Element lookup records
◇ ◇ ◇
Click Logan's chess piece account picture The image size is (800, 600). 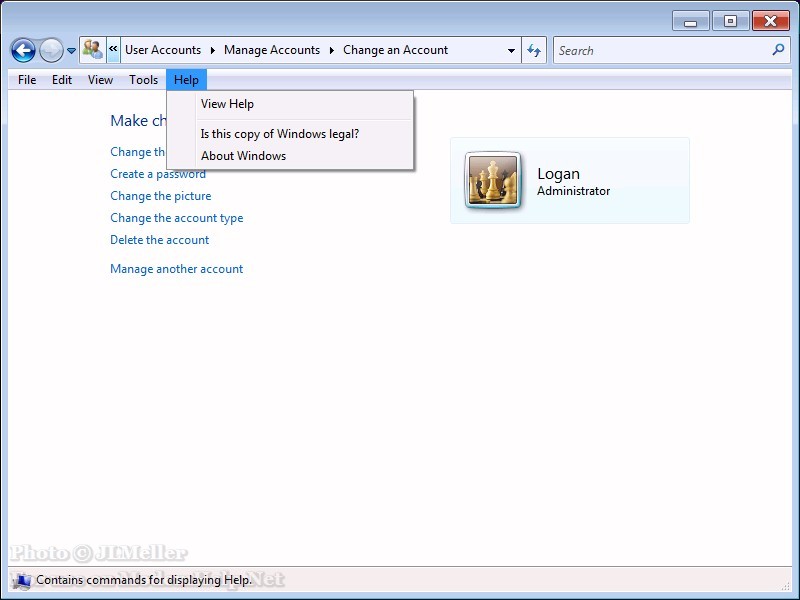click(x=493, y=181)
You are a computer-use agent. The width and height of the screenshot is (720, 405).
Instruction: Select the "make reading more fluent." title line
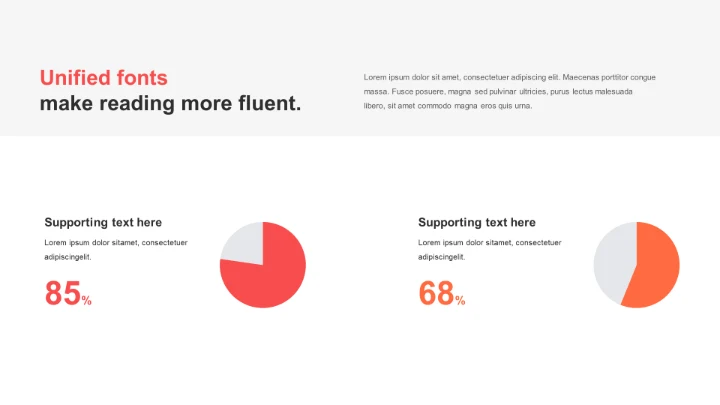click(x=170, y=104)
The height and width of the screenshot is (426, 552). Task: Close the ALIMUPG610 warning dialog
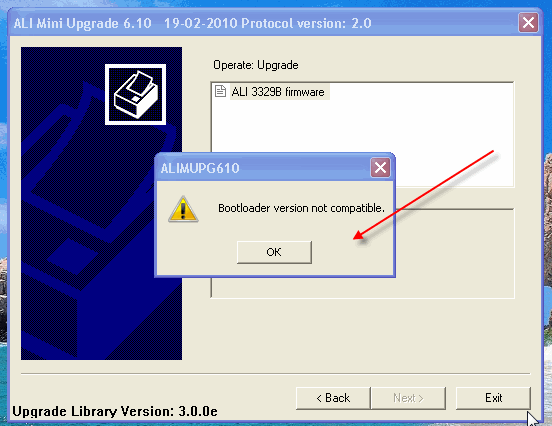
◇ ◇ ◇
What this task involves: Locate each line in the records containing the string "screenshot" with matching case, and copy those lines out in full.

Written response:
You are a computer-use agent. The width and height of the screenshot is (720, 405).
The height and width of the screenshot is (426, 552). Task: Close the ALIMUPG610 warning dialog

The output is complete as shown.